Diario de Tanzania (1): De aeropuertos y pérdidas.

l camino hasta Dar Es Salaam ha dejado a su paso varias perdidas. Primero, la cuenta de las horas que hemos pasado volando. De Madrid a Estambul primero y de ahí a Dar. Segundo, mi equipaje y el del resto de los pasajeros del segundo vuelo que, según nos cuentan, se ha quedado olvidado en el aeropuerto de la ciudad turca. Sólo ha aparecido la mochila de D. Las colas para reclamar son inmensas y el caos absoluto. Dos funcionarios toman nota de nuestras reclamaciones con total tranquilidad. Pole pole, repiten.

En un rato cogemos otro avión destino Kilimanjaro y un autobús que nos llevará hasta Arusha, donde mañana empezamos el safari. Aunque se podría decir que el safari ya ha comenzado, pues su significado en swahili es viaje.
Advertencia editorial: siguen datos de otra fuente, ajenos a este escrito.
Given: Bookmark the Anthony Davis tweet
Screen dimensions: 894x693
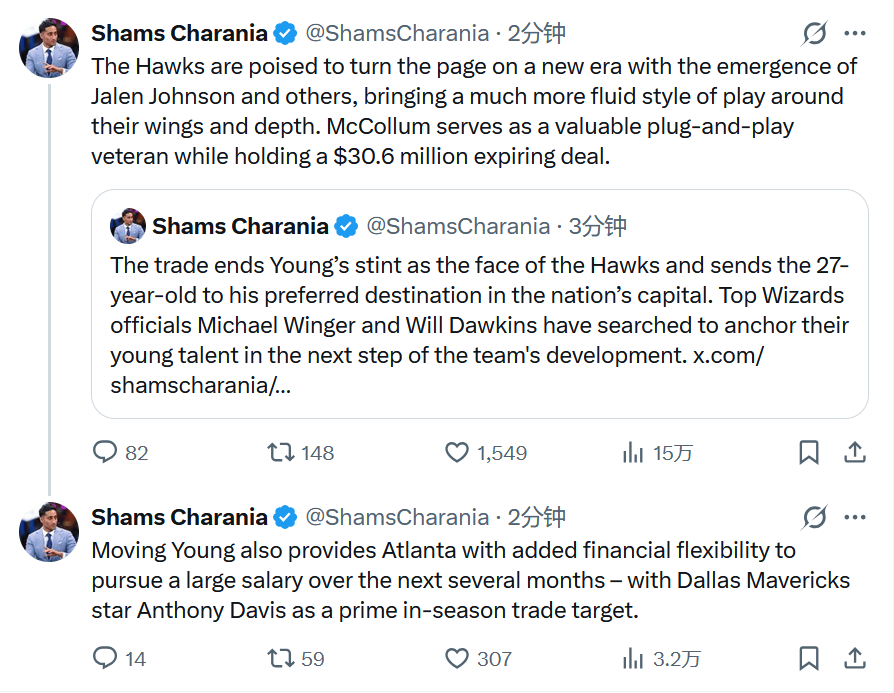Looking at the screenshot, I should point(809,658).
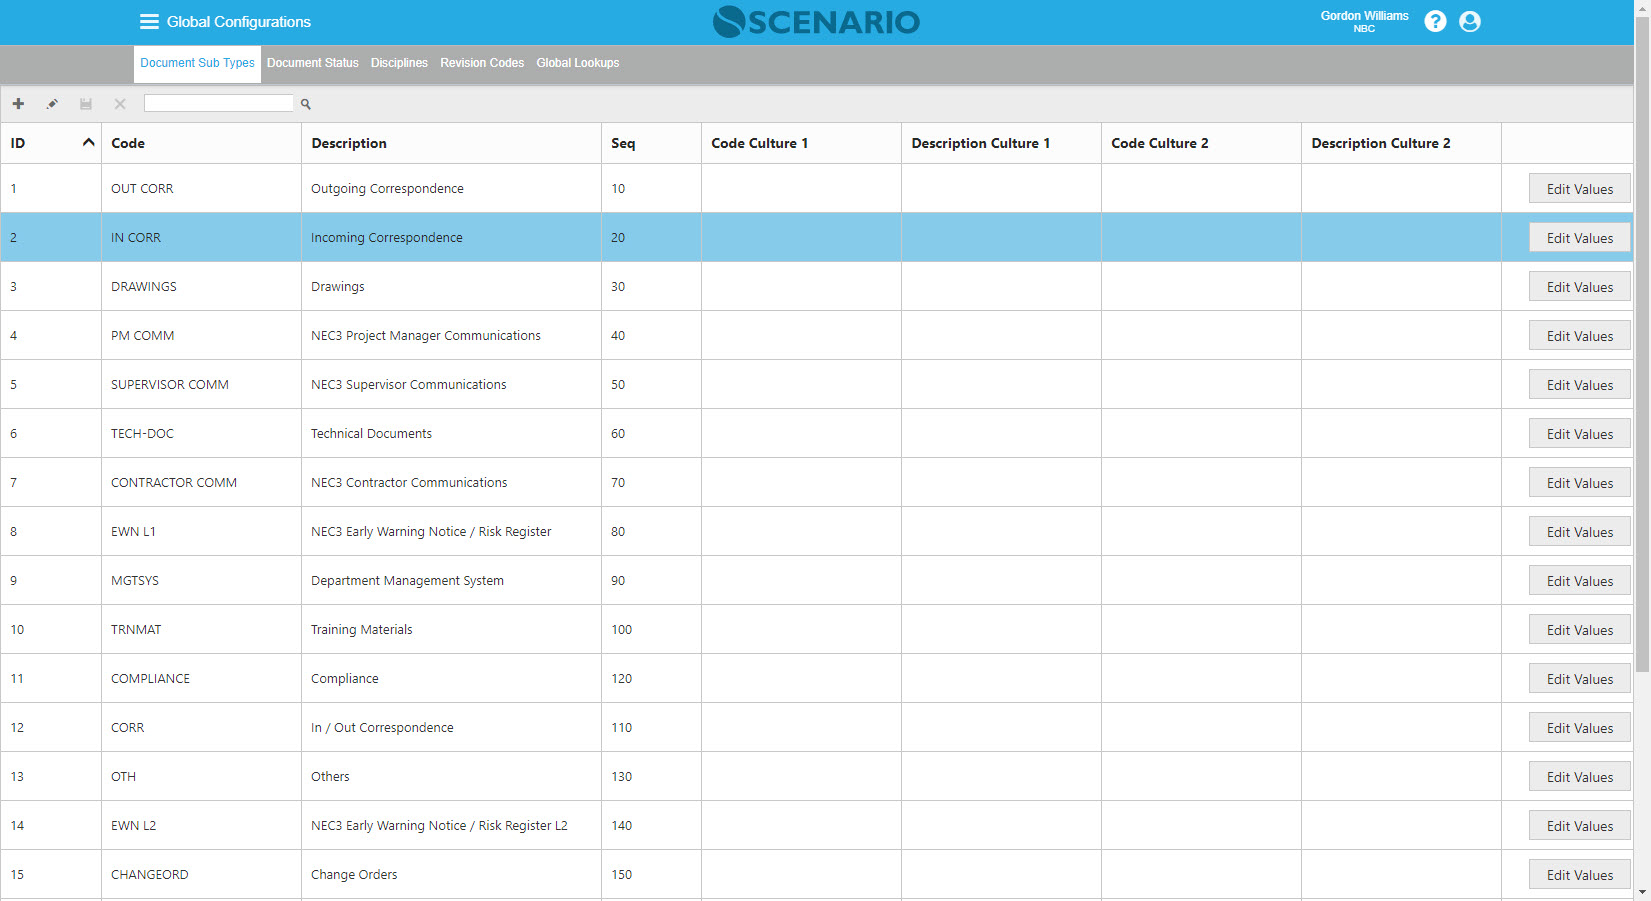1651x901 pixels.
Task: Select the Global Lookups tab
Action: 577,63
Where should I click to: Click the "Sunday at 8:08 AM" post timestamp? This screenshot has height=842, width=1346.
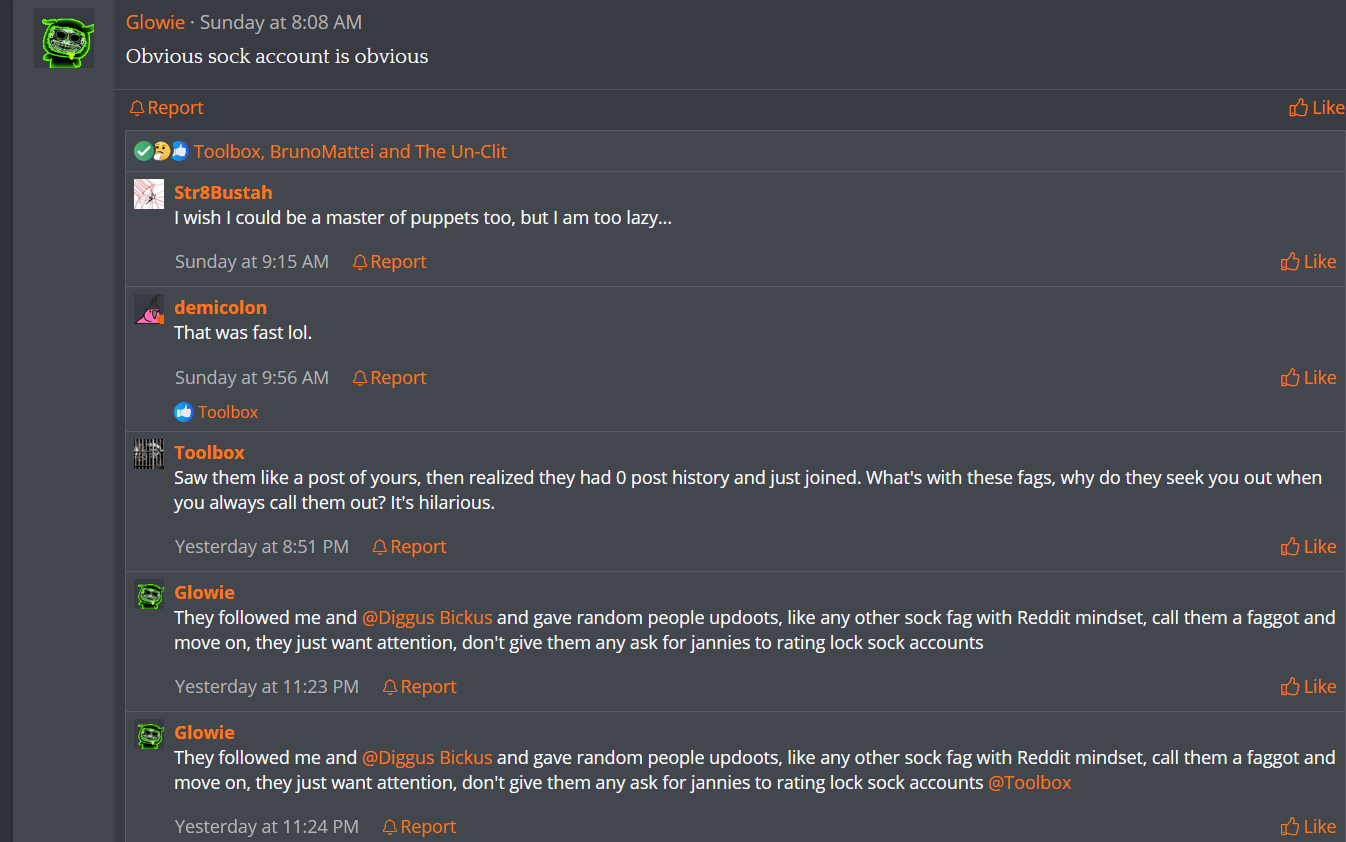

El caso es que no me reuniré con mi mochila, de hacerlo, hasta dentro de una semana. Intento pensar que sólo son cosas y que siempre puedo comprar o tratar de pasar la próxima semana con la única muda que llevaba en el equipaje de mano. Supongo que también he perdido un poco las ganas de pensar en ello.

De la ciudad y del país poco puedo decir de momento. Me sorprende lo caótico que es todo. Nada más desembarcar te hacen rellenar un cuestionario de aduanas. Después, un funcionario recoge tu pasaporte y los 50$ que cuesta el visado, desaparece sin decir nada y reaparece al rato con una pila de documentos ya sellados que va devolviendo a sus propietarios gritando en voz alta sus nombres. Después pasas el control de pasaportes, donde en teoría deberían recoger tus huellas, pero en la práctica un funcionario medio adormilado te indica con la mano que pases. Junto a las cintas de recogida de equipaje decenas de maletas perdidas te hacen sospechar lo que, efectivamente, está a punto de sucederte. Pero no vine a Tanzania a perder, eso lo tengo claro. Mañana será otro día.